El Butano Popular

Librepensamiento y explicaciones

La madre del hostias

Joan Ripollès Iranzo Como no te apartes tú— 15-10-2012

La señora lleva el pan y cuatro cosas, no es la compra de la semana, desde luego, pero la cola da para entretenerse hablando con una vecina sobre el mal cariz que va tomando el cosmos. Le espantan tanta plantada de indignados, la amenaza de huelgas, el incremento en el número de manifestaciones… “Mi hijo dice que esté tranquila, que no va a pasar nada, pero cuando veo que les tiran esas vallas y esas piedras… Cualquier día me lo traen desgraciao.”

Ahora entiendo, como usted, que es la madre de un antidisturbios y que, dada la situación, no le queda otro remedio que ver el mundo desde otra perspectiva. Al fin y al cabo, el propio Pasolini dedicó poemas y columnas a llamar la atención sobre el origen humilde de la mayoría de agentes policiales, lo que los convierte en un instrumento del poder para enfrentar a la masa popular consigo misma.

No he entendido nunca muy bien por qué la gente se hace policía. Comprendo que a uno le tire lo criminal, investigar, meterse en la cabecita del carterista, el butrón, el timador, el asesino… Me creo incluso que existan personas con una marcada vocación de servicio público a las que les satisface sacar de apuros a sus semejantes. Pero, ¿a quién le apetece de verdad ser antidisturbios?

Sí, vale, según se mire, en el mundo de guerras humanitarias teledirigidas desde el aire en que vivimos, éste puede ser el último reducto para la lucha cuerpo a cuerpo, el último bastión de los modernos espartanos —en cuyo caso, piedras, cascotes, vallas, contenedores y cócteles Molotov no son sino un acicate más para echar la adrenalina a chorros—. Pero eso no le apetece a tanta gente.

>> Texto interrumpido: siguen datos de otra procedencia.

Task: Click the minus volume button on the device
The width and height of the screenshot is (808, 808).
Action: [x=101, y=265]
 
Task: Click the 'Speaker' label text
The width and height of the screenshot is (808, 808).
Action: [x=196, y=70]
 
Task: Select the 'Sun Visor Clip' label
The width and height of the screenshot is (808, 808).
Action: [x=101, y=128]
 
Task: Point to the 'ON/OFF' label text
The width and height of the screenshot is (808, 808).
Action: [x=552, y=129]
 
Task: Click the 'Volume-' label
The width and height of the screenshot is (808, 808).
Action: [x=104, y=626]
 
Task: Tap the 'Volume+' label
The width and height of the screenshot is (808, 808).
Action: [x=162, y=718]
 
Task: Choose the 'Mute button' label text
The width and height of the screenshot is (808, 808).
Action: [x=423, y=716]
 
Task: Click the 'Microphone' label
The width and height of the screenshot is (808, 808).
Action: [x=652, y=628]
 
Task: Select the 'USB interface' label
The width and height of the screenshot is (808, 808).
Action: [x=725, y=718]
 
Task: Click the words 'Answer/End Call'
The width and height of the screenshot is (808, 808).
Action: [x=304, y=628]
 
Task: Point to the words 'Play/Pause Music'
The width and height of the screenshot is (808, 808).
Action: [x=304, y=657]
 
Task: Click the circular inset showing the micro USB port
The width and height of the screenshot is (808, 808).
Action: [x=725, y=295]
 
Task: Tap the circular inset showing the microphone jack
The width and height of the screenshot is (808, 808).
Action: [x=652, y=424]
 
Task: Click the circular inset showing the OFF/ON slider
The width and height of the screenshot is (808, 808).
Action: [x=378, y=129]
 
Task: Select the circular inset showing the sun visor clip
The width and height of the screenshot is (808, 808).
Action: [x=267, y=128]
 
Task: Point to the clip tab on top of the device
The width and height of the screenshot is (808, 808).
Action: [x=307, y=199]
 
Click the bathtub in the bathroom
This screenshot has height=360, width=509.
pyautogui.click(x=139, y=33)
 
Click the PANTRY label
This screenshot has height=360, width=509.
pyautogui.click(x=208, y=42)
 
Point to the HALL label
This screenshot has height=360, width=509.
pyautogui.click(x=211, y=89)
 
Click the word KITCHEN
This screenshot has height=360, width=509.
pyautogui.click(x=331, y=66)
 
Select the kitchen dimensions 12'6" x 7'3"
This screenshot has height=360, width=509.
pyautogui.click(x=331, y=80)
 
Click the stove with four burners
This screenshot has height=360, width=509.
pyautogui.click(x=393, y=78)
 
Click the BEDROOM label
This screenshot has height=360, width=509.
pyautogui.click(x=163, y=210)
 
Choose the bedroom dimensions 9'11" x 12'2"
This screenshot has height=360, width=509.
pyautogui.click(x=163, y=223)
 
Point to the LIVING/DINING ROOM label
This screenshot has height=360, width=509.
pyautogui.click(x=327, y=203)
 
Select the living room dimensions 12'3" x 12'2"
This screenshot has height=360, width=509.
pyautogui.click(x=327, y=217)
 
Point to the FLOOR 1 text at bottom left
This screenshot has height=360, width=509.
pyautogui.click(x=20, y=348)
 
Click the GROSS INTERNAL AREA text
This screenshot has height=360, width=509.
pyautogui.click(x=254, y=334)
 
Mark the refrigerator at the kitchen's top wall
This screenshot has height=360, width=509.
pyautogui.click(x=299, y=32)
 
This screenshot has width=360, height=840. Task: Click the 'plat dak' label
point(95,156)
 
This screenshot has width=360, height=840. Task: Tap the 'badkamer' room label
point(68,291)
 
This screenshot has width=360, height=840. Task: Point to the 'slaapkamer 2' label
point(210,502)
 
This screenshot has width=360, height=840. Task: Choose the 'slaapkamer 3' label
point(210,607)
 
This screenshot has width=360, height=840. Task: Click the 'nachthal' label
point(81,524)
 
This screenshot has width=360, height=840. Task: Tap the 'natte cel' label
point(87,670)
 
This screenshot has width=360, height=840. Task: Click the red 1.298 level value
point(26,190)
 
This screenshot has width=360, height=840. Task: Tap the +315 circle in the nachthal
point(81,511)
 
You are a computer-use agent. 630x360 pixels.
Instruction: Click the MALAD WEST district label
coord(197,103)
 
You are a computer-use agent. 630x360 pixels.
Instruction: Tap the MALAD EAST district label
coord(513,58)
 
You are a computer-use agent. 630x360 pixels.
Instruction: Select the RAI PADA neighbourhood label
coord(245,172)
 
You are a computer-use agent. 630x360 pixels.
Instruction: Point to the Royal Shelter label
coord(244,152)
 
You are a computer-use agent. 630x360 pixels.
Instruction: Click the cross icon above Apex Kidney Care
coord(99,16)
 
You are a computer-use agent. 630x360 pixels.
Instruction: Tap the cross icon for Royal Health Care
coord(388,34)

Horas de entrenamiento, estímulo marcial y mantras corporativistas, te subes a un furgón que te lleva donde convenga, abren la puerta y, cuando no ejerces de pastor o muro de contención, sales corriendo a dar hostias al que se te ponga por delante. Algo que, ciertamente, no se puede hacer en circunstancias normales y que podría justificar el ingreso en el cuerpo de todos aquellos sujetos portadores de una alta carga de agresividad, pero no lo suficientemente grande como para enrolarse en el ejército, donde matar es legal y te pagan por ello.

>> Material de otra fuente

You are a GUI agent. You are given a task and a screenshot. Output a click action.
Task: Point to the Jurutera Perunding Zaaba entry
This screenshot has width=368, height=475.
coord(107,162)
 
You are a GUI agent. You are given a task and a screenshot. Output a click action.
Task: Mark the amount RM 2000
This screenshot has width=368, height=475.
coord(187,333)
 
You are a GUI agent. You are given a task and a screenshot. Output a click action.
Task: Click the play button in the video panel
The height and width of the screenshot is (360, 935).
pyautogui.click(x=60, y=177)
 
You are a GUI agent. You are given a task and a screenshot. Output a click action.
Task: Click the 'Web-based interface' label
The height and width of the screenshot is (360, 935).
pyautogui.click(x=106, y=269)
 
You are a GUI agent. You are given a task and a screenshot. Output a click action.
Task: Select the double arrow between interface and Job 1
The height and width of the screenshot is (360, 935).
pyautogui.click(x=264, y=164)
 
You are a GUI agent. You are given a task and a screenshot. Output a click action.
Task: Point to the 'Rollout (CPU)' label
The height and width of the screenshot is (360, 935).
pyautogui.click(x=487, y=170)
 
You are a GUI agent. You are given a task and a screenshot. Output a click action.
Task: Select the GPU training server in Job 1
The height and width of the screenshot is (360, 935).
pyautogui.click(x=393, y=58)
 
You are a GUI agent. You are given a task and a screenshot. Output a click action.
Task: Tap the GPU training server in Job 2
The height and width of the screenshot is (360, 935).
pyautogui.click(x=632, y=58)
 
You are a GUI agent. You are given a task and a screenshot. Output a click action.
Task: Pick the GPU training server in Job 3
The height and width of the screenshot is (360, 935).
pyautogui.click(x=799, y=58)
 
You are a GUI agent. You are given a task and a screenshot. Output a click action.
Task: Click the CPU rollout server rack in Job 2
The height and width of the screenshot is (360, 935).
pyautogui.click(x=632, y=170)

La madre del hostias deposita el pan y el resto de la compra sobre la cinta transportadora. La cajera va pasando cada producto por el detector y yo dejo mi cesto en cualquier rincón para salir de vacío a la calle. Quiero saber quién es de verdad esa señora. Simulo mirar el escaparate de la tienda de al lado y, cuando la veo alejarse unos metros, empiezo a seguirla. Son pocas calles, da la vuelta a la manzana y se sienta en un banco de cemento, bajo un arbolillo mal enderezado que proyecta su sombra anémica sobre una plazoleta de arena.

Parte un trozo de pan, descabezando la barra, y va desmigando lo blanco, desperdigándolo por el suelo. Enseguida acuden las palomas, grises y negras, alguna con un reflejo azulado. A un lado de la plaza, un negro alto y corpulento busca metales en los contenedores para meterlos en su carrito de la compra. “¡Muchacho, muchacho!”, grita la mujer, hasta que el joven se le acerca. “Mira a ver si me puedes abrir la bolsa, hazme el favor, que no tengo uñas.

Las manos abren sin esfuerzo la bolsa de aperitivo. La mujer le invita a picar. El hombre es musulmán, no come cerdo. “Tú sí valdrías para trabajar donde mi hijo, con esas espaldas.” El hombre ya ha vuelto donde está el carrito y sigue remontando la calle. Una vecina echa un cubo de agua jabonosa sobre la acera y tengo que abandonar mi escondite, justo detrás de una furgoneta negra.